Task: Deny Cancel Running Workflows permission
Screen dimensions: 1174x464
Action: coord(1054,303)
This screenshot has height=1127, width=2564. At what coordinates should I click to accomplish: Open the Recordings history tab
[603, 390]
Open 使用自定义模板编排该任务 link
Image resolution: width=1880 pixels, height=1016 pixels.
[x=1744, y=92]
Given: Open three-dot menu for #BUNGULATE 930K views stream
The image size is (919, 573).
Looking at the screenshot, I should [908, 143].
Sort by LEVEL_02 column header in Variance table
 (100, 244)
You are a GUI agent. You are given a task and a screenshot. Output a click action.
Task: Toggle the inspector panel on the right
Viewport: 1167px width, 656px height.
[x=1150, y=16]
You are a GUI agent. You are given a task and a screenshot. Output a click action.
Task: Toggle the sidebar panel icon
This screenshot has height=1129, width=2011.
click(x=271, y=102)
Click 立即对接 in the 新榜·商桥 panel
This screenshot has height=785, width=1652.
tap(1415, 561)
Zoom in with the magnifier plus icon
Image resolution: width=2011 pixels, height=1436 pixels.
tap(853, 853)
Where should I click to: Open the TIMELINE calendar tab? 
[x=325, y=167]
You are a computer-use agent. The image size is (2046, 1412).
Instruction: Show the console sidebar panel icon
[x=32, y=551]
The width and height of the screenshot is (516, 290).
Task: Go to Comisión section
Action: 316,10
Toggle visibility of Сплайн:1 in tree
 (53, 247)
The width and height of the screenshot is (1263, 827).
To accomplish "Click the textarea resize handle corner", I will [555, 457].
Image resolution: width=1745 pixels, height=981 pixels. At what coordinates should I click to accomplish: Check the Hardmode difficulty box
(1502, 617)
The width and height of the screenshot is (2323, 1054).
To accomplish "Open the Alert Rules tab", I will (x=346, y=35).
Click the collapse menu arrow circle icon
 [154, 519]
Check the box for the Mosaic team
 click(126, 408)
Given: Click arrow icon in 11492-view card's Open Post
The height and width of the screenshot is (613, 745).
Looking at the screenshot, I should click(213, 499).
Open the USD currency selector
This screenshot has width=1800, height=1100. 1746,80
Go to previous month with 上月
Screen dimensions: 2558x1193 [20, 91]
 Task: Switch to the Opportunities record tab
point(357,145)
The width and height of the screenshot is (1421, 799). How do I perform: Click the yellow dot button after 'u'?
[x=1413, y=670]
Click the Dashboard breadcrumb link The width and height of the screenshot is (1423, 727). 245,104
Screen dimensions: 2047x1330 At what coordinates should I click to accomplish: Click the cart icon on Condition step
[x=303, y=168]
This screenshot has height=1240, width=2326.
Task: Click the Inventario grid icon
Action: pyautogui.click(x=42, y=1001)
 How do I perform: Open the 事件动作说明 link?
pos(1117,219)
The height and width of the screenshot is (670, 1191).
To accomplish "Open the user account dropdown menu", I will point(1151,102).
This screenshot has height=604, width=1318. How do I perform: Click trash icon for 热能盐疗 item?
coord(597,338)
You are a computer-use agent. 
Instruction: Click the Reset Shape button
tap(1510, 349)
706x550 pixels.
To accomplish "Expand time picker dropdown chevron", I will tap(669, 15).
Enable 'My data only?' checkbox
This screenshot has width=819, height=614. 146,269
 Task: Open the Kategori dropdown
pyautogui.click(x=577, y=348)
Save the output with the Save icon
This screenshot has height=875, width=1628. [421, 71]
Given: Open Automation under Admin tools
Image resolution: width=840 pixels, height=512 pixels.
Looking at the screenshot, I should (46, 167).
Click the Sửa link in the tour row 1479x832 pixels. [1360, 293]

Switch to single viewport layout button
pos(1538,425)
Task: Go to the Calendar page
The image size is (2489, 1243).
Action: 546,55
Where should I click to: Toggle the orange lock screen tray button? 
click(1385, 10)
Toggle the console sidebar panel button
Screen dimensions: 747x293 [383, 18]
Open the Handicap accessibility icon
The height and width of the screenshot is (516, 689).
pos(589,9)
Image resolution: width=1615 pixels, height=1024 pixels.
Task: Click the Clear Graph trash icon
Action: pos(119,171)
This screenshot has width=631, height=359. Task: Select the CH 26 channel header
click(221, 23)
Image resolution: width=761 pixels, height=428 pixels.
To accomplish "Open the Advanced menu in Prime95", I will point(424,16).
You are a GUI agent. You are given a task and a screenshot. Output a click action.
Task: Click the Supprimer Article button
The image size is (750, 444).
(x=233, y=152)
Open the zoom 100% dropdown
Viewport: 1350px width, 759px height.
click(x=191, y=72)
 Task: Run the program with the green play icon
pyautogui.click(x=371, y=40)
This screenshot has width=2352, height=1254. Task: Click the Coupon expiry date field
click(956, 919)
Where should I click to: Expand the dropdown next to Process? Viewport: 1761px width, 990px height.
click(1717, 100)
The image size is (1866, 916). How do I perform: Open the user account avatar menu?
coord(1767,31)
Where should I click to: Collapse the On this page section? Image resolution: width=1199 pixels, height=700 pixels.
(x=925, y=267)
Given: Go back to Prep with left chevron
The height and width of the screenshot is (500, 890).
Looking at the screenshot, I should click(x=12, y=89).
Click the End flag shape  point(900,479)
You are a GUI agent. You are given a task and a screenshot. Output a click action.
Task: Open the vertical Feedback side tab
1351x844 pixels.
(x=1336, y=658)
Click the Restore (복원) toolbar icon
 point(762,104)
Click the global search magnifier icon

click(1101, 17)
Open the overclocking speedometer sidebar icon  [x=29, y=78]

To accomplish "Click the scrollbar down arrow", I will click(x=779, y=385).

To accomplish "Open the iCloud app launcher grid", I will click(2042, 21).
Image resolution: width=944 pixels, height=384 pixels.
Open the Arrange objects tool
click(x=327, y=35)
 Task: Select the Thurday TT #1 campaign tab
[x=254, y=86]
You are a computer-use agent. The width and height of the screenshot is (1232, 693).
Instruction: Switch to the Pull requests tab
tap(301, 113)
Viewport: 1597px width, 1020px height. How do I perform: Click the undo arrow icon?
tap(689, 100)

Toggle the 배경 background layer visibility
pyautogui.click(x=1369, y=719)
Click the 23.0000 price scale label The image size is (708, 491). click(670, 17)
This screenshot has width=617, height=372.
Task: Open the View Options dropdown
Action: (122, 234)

**TASK GOAL:** Your job is to print exactly the lines that run from the top of the entries through the line with "Task: Toggle the inspector panel on the right", and no others.

**EXERCISE ANSWER:**
Task: Deny Cancel Running Workflows permission
Screen dimensions: 1174x464
Action: coord(1054,303)
This screenshot has height=1127, width=2564. At what coordinates should I click to accomplish: Open the Recordings history tab
[603, 390]
Open 使用自定义模板编排该任务 link
Image resolution: width=1880 pixels, height=1016 pixels.
[x=1744, y=92]
Given: Open three-dot menu for #BUNGULATE 930K views stream
The image size is (919, 573).
Looking at the screenshot, I should [908, 143].
Sort by LEVEL_02 column header in Variance table
 (100, 244)
You are a GUI agent. You are given a task and a screenshot. Output a click action.
Task: Toggle the inspector panel on the right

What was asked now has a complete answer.